Right now, you can’t shake a sundial without tripping over shows about time-travel. Doctor Who finished its recent run a few weeks ago and will have a New Year’s Special, Travelers recently returned to Netflix (our review is also incoming) and this week saw the final send-off for NBC‘s Timeless – a show that commanded a fanbase that was passionate enough to secure a ‘farewell’ tv movie that wrapped up considerable storylines left dangling after the series was cancelled after two seasons (having been brought back by the skin of its primetime teeth after its first run)

Timeless always had a more…. fluid and free-range approach to its mythology than other series. While most time-travel shows have the remit of righting what once went wrong or making sure that no-one messed with existing history, this was a series that for all those similar claims, always seemed far less bothered with keeping things straight and the internal rules seemed somewhat pliable.  (Indeed, in a review for Impact several years ago, I humbly suggested that this was a television show’s writing room most desperately in need of a more consistent series bible).  On almost a weekly basis, lives may have been saved and Rittenhouse’s maniacal plans somewhat tempered or stalled, but more often than not something significant was changed.  The fatalities in the crash of the Hindenburg were vastly reduced;  President Kennedy was assassinated, but in Austin not in Dallas… even the term ‘witch-hunt’ was wiped from the dictionary after the Salem Witch Trials were thwarted. (The White House has no comment on their feelings on that).

The tv movie came about because of the passion of the show’s fans and because the previous season’s cliffhanger would have been cruel and unusual to be the final word on matters. Equally, the cast seemed equally invested in a proper wrap-up. They were all out of contract and moving on to other work, but everyone made the maximum effort to arrange schedules so they’d all be available.  But even the most committed fan or ‘Clockstopper’ would probably acknowledge that the two-hour running timed finale (including commercials) was a mixed bag. It was clear that a story that would have been far more satisfyingly played out over a third season was crammed into around ninety real minutes and that meant a lot of hasty dot-joining and resolutions – and possibly not the ones originally intended.   That being said, it proved to have more satisfying (if sometimes convenient) closure than one might have expected as it whooshed through a checklist of ‘to-dos’ and by the time the final credits ran, a fair amount of dangling threads had been tied up.  Wyatt’s duplicitous ‘ex’ Jessica and her pregnancy turned out to be a ruse and Flynn sacrificed himself by crossing his own time-line to kill Jessica on the day she was originally murdered all those years ago  (before Rittenhouse went back and ‘saved’ her to act as an agent). This either set the time-line on a new course or was always what happened originally and we just didn’t know the full specifics. Either way, Jessica’s recent activities were rendered null and void and Rufus is suddenly back and as far as he’s concerned he never died anyway! (Result!). With three time-machines in play (the Rittenhouse ‘mothership’, the heroes usual ‘Lifeboat’ and the now enhanced future version of the latter model, our heroes managed to snatch victory from the eras of the Californian Gold Rush rebels and the rise of North Korea…. and the show’s ‘shippers largely got what they wanted (including a satisfying epilogue from the near future) and there was just a slither enough of two final scenes to firstly book-end one of the show’s major storylines involving Lucy’s diary and an opportunity to perhaps pick up the story for more if everyone wanted to at a later date.
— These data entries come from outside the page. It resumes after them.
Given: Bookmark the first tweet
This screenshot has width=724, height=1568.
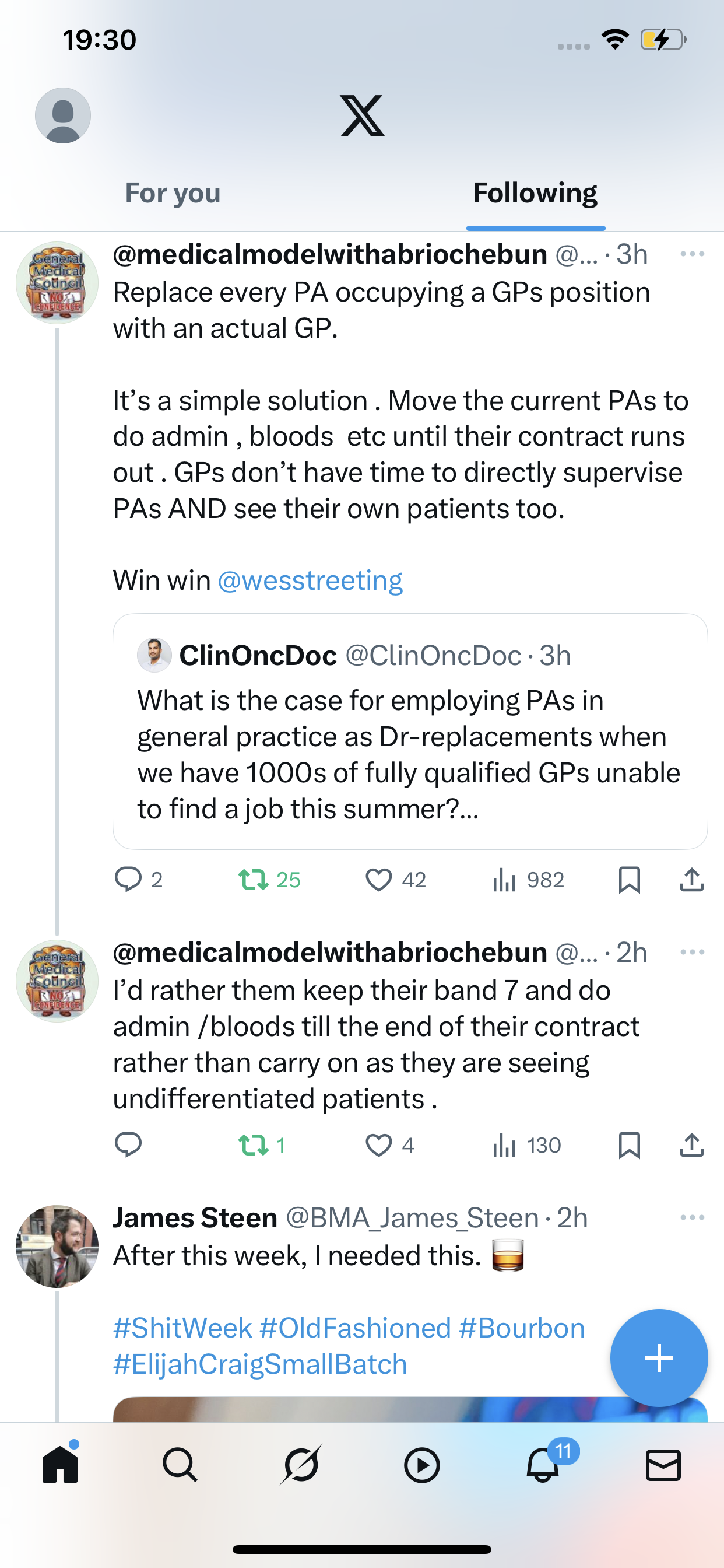Looking at the screenshot, I should tap(629, 880).
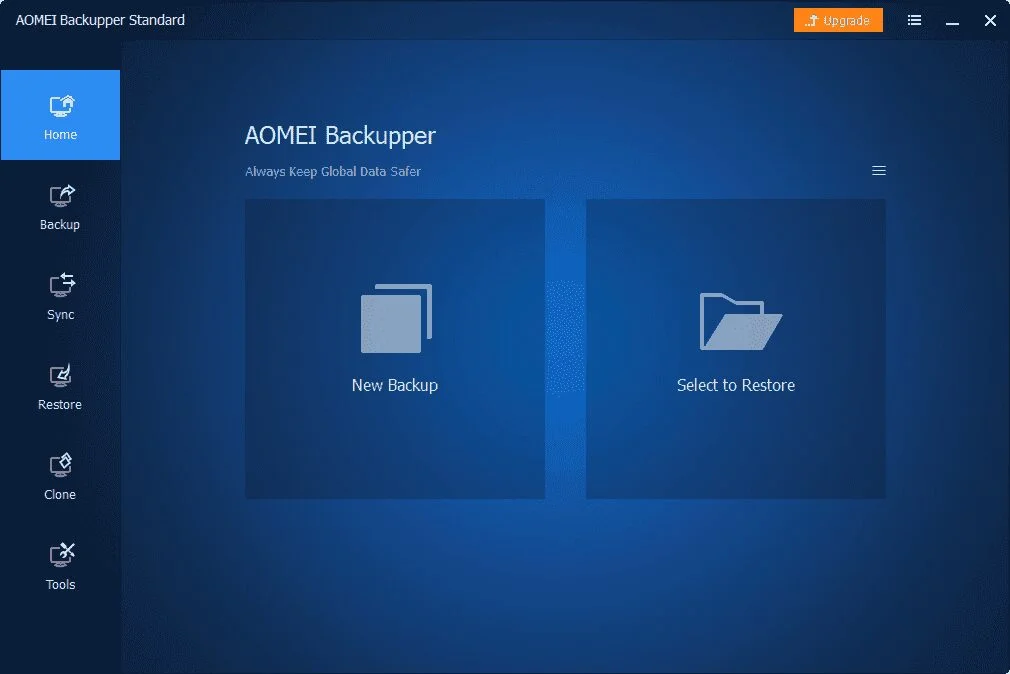Choose the "Clone" sidebar label
The image size is (1010, 674).
click(x=60, y=495)
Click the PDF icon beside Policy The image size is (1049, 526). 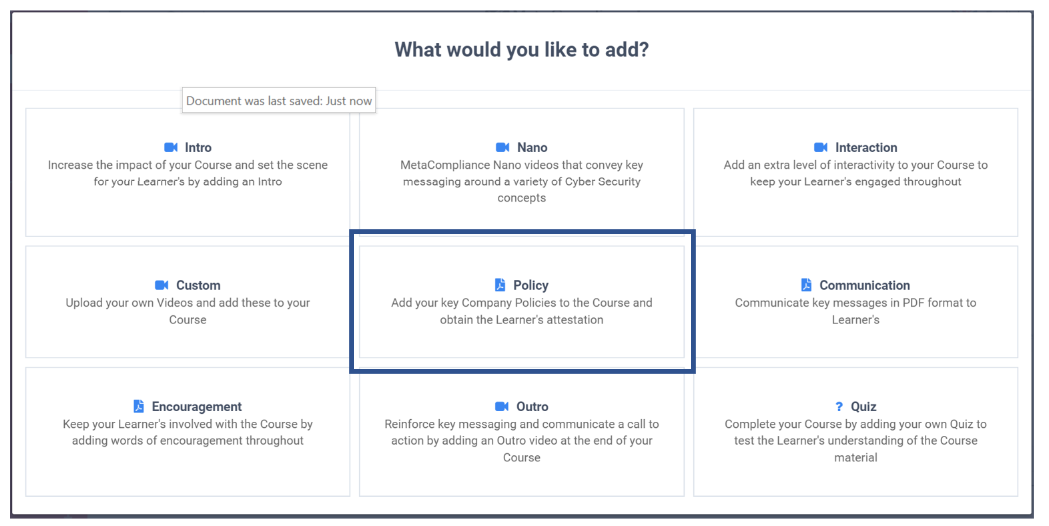500,285
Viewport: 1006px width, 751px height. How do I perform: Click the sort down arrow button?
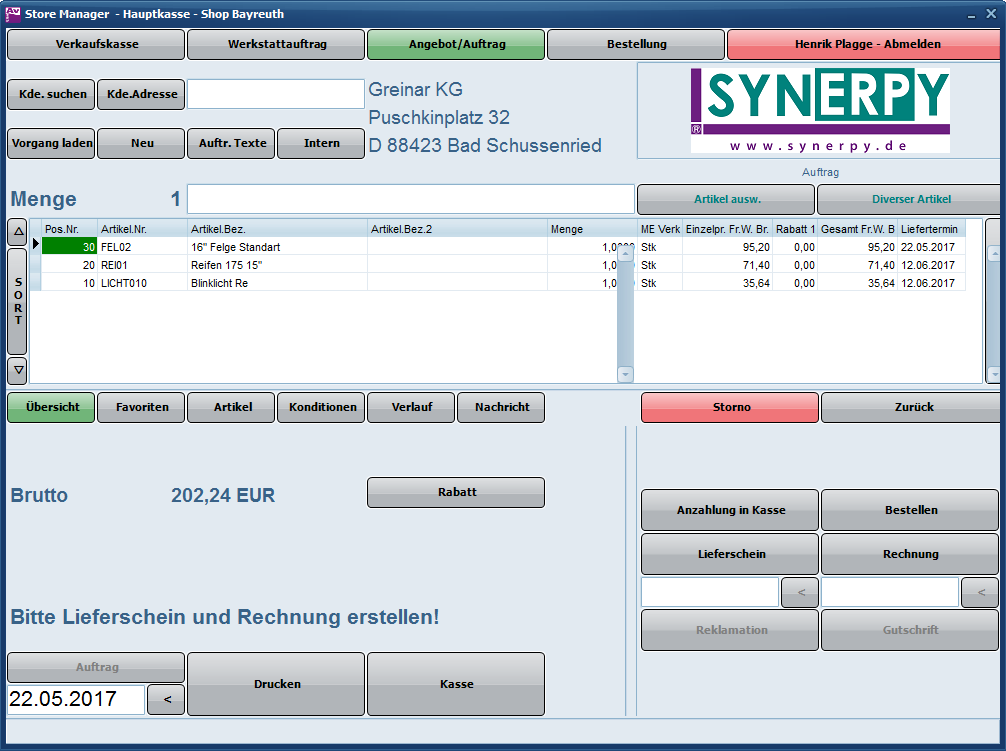click(x=17, y=370)
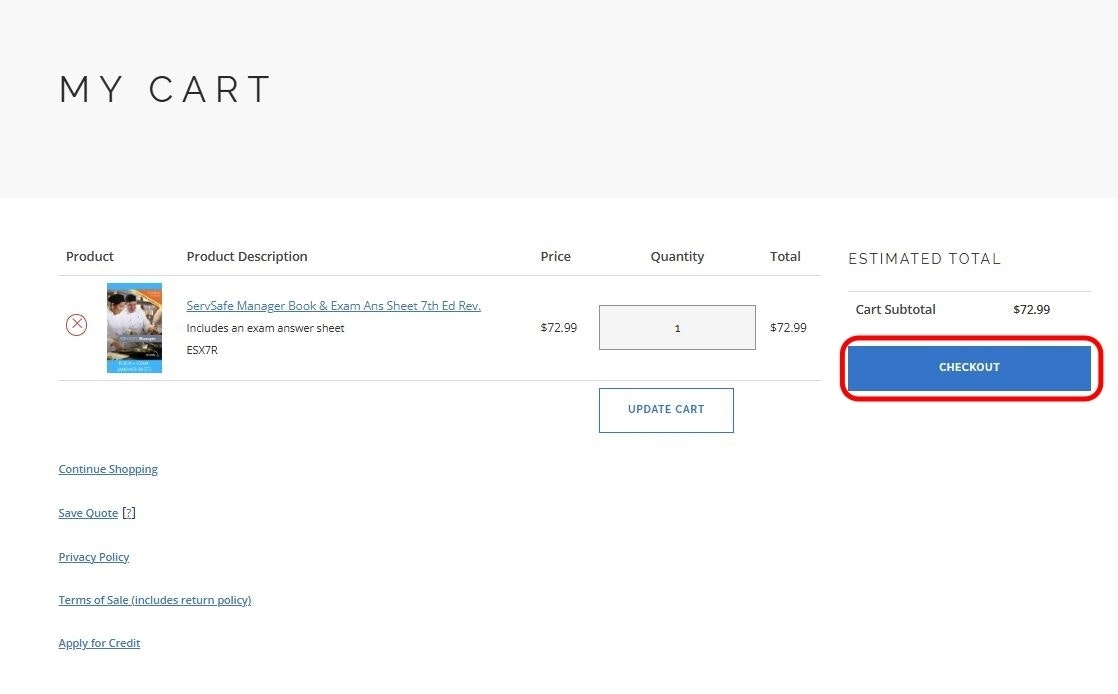Open Terms of Sale return policy link
The width and height of the screenshot is (1118, 694).
(155, 600)
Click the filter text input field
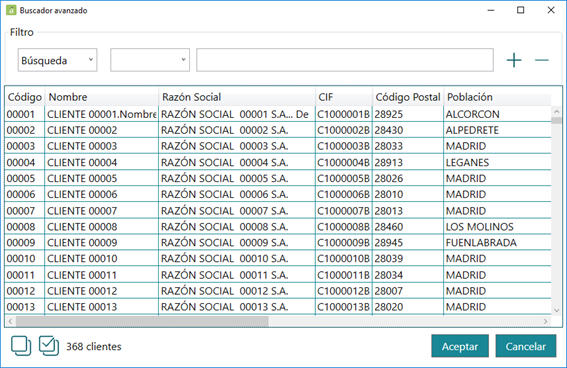This screenshot has height=368, width=567. pyautogui.click(x=345, y=60)
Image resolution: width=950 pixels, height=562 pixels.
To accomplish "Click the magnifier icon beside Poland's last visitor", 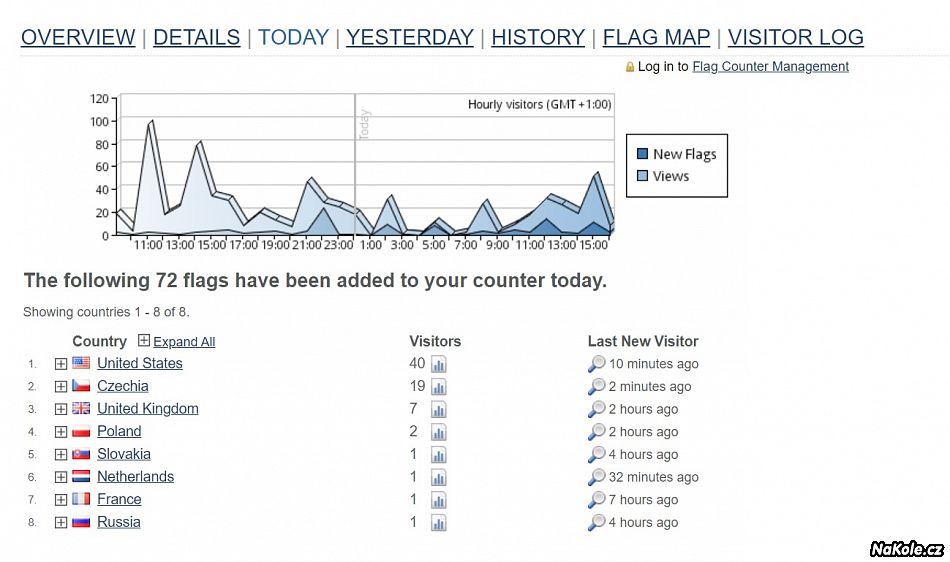I will point(597,432).
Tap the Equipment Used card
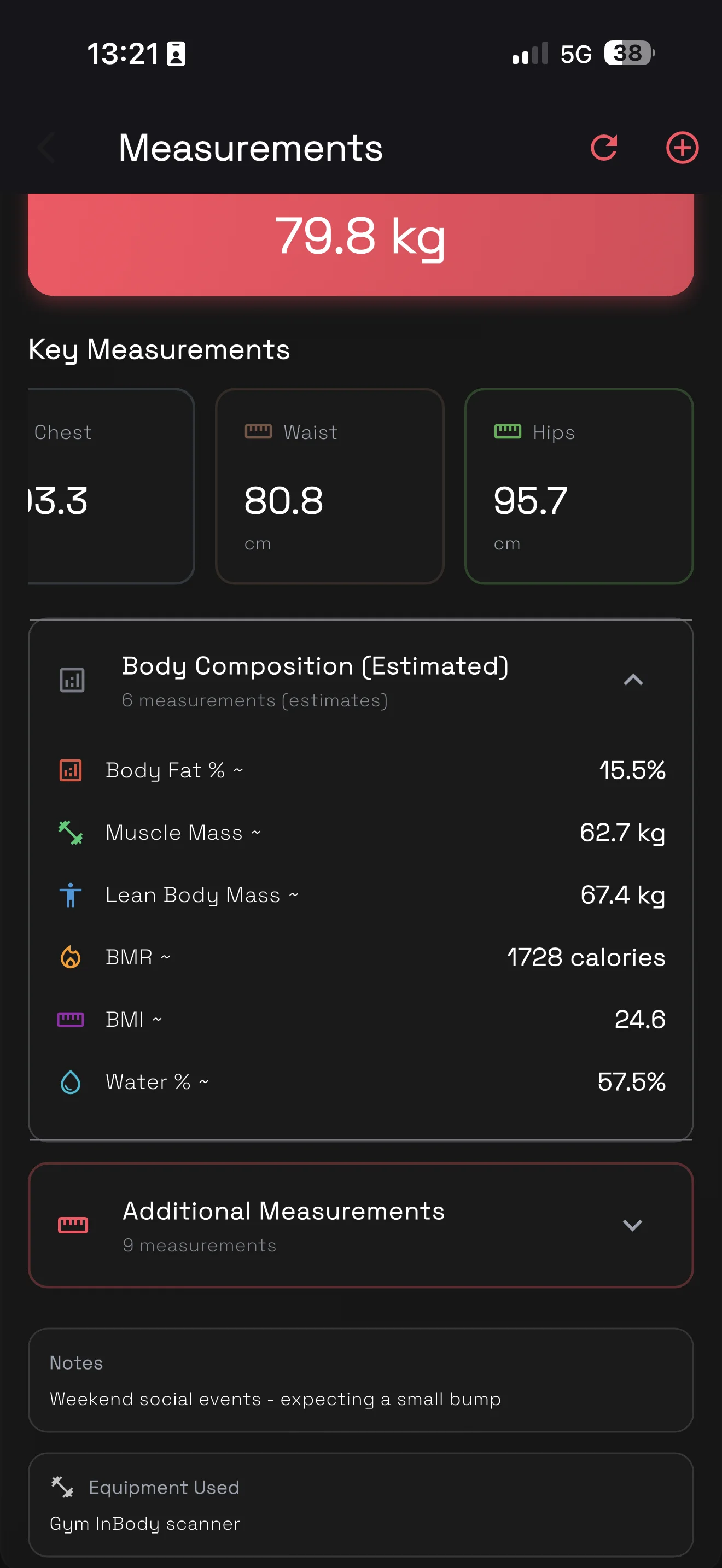This screenshot has height=1568, width=722. [360, 1504]
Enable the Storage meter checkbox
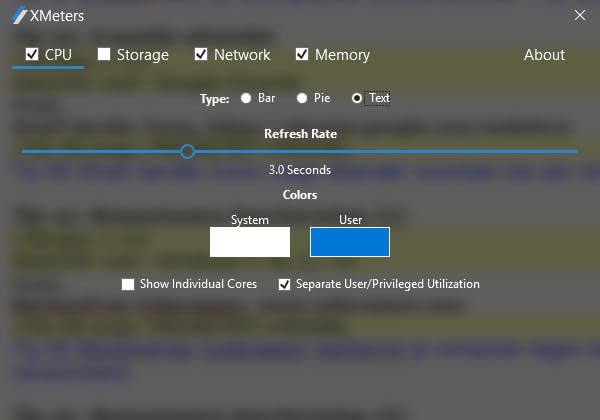 coord(104,54)

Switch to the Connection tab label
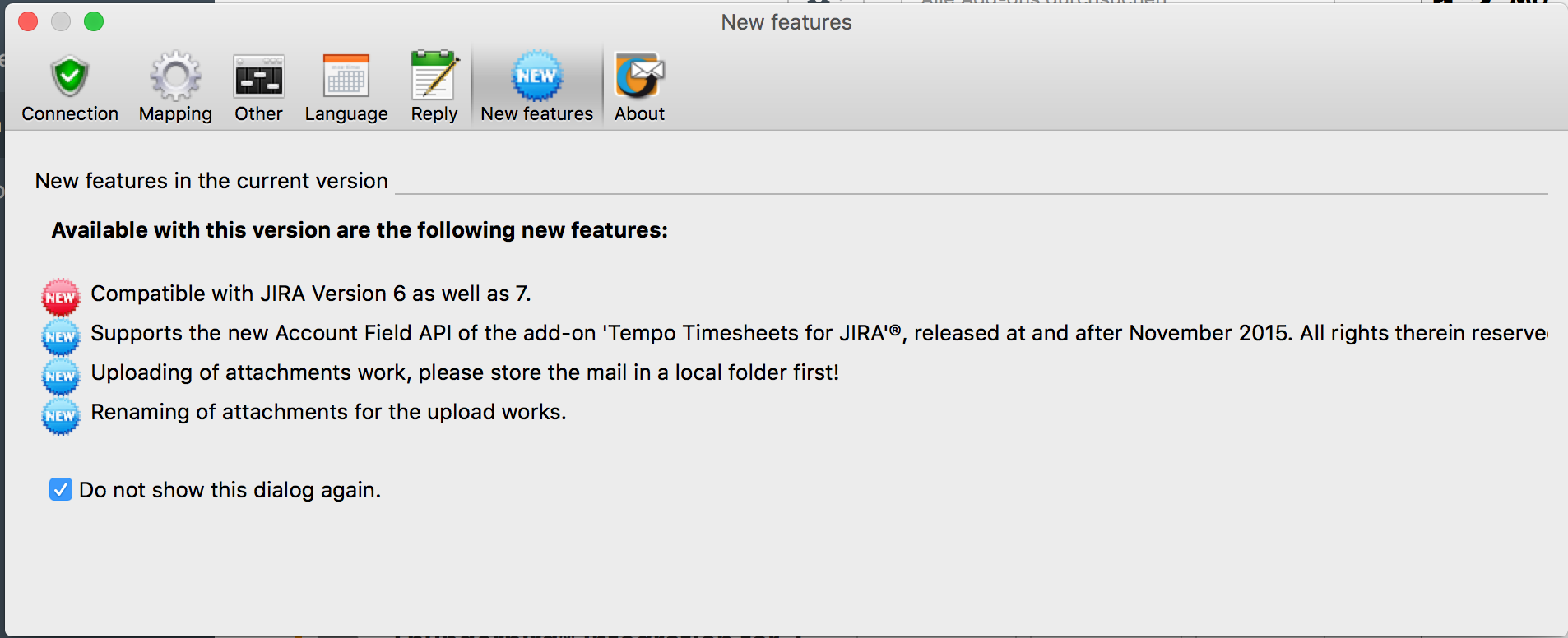pos(70,113)
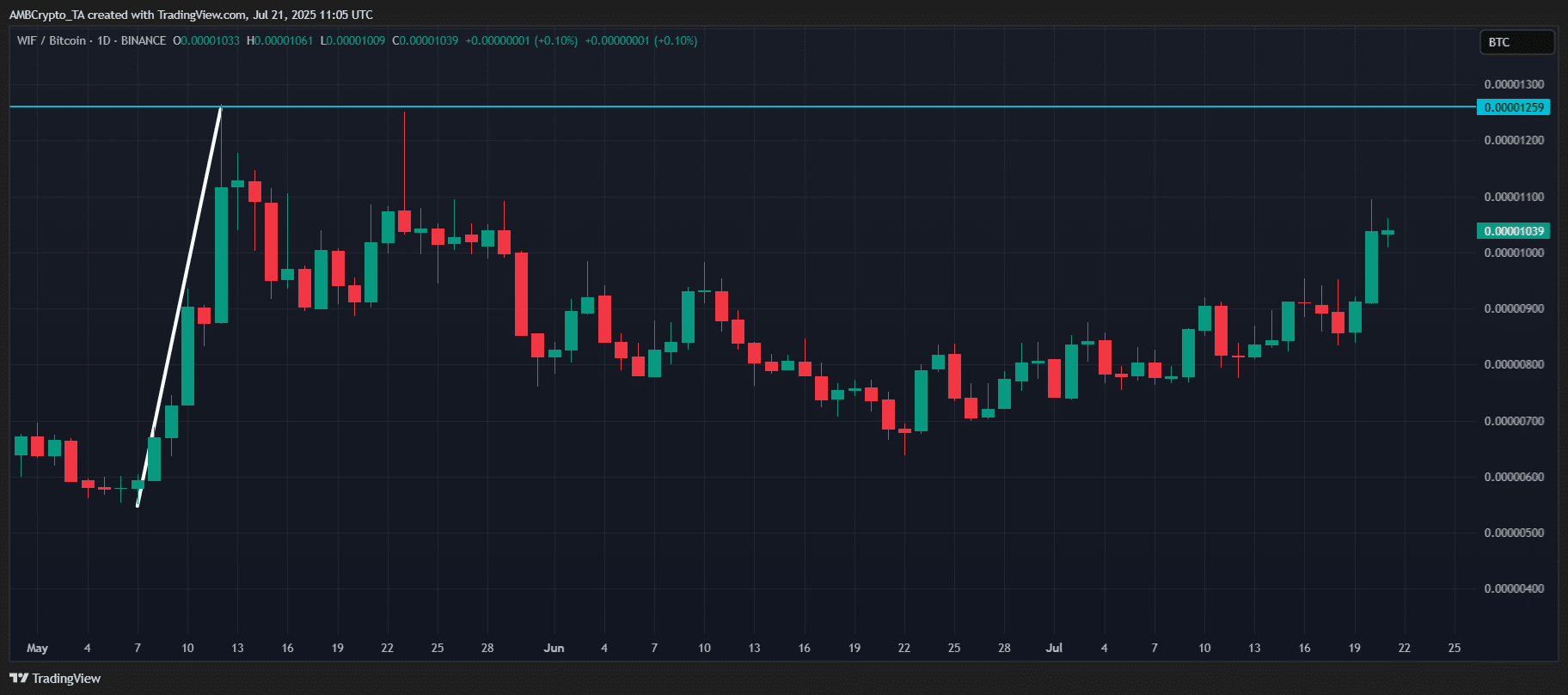Click the high value H0.00001061 in the legend
The width and height of the screenshot is (1568, 695).
(x=279, y=40)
There will still be those calling for Timeless to return in some shape or form but it might well serve its legacy better to leave things as they now are. It was an inperfect and inconsistent show, but equally huge fun and a callback to the Saturday Morning series of old with its sense of derring-do/does/didn’t/will-do. If it had continued further, the show could and probably would have easily collapsed under its own narrative weight and in a world where it came back from the dead twice before, perhaps a trinity would be pushing luck and time too far.

Still, it’s great that the show got the send-off it deserved and it was a guilty pleasure worth waiting for.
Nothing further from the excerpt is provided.